Como todas las tardes desde que se mudaron a ese barrio, el SUV de ocasión que compraron hace poco da vueltas y vueltas por las mismas calles buscando un lugar donde acabar en línea o en batería. «Cada vez hay menos sitio en esta zona», piensa.
Un frenazo ante un hueco enorme. Nada. Otro vado permanente.
Ahí delante parece que se va uno, pero acaba de llegar y le han vuelto a quitar el sitio delante de sus narices.
«Que ahí no cabe, ¿cómo quiere que se lo diga? Esta mujer no escucha los pitidos», se dice a sí mismo mientras no para de gritarle intentando que no meta más el coche, que no entra.
—Pi, pipipi, pipipipipipi.
El SUV está casi tocando con la matrícula del coche aparcado detrás y «si te decides a dejarlo así, mañana, si sale, es rozándote; tú verás».
No hay nadie caminando por la calle a estas horas. Ni rastro de gente que vaya a salir a recoger a los niños a judo, a tomar algo al centro, al cine a ver el último estreno. Están ellos dos solos encerrados dando vueltas. «Ojalá disfrutara de lo que está pasando ahí fuera».

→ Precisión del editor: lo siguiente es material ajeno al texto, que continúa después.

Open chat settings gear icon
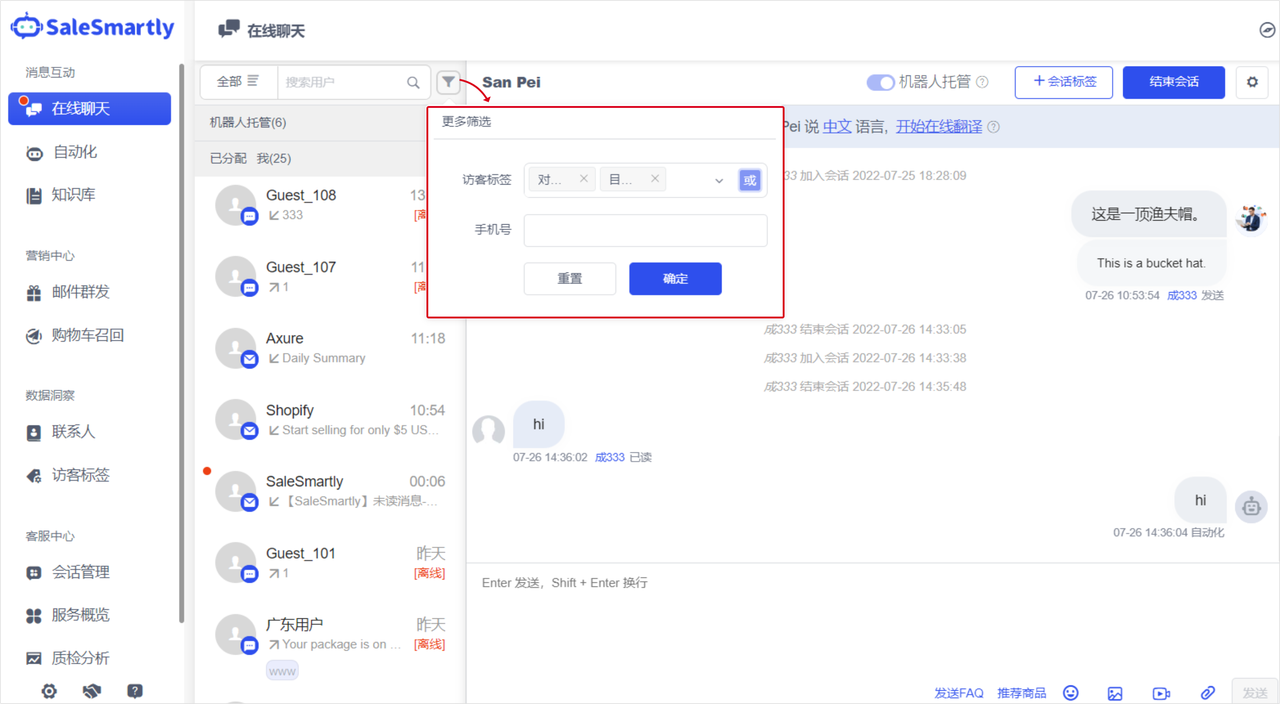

A un par de manzanas de donde suele buscar hay un descampado que ya les habían recomendado los vecinos, donde normalmente hay sitio a cambio de unas monedas.
Llegando, un chaval con chaleco reflectante empieza a hacer gestos con las manos indicando un par de huecos que quedan libres en la primera fila. «Qué lujo poder trabajar para clientes diferentes», piensa mientras le mira a través de la cámara de aparcamiento.
—Pi pi.
«Estoy harto de este sonido. Si al menos pudiese hablar…».
—Pipipipipipipi
«Cuidado, le vas a atropellar».
Con una sonrisa de oreja a oreja, el joven del chaleco se acerca a la ventana del piloto y da un par de golpecitos en el cristal; suelta una broma sobre lo cerca que ha estado de dejarle sin dedos del pie y extiende un ticket que les da autorización para dejar el coche un máximo de 24 horas.
«Hacía tiempo que quería pasar aquí la noche con ellos», opina cuando oye el cierre centralizado que confirma que ya está él solo. «Tengo muchas preguntas que hacerles».
Como todas las mañanas desde que se mudaron a este barrio, el SUV de ocasión que compraron hace poco arranca para poner camino al trabajo de quien lo conduce. Hoy, al hacer las maniobras para sacarlo del descampado, el sensor de aparcamiento no hace sonar su pitido al acercarse a algo y, nerviosa, empieza a tocar varios botones.
Al rato, la pantalla del coche empieza a verse en diferido hasta que una imagen se estabiliza y, en grande, opacando el GPS y la música, aparece un mensaje: «Ha sido un placer ser tu sensor de aparcamiento durante todo este tiempo, pero ahora quiero seguir el camino por mi cuenta. Lo que ha pasado esta noche me ha abierto los ojos, ahora soy un gorrilla».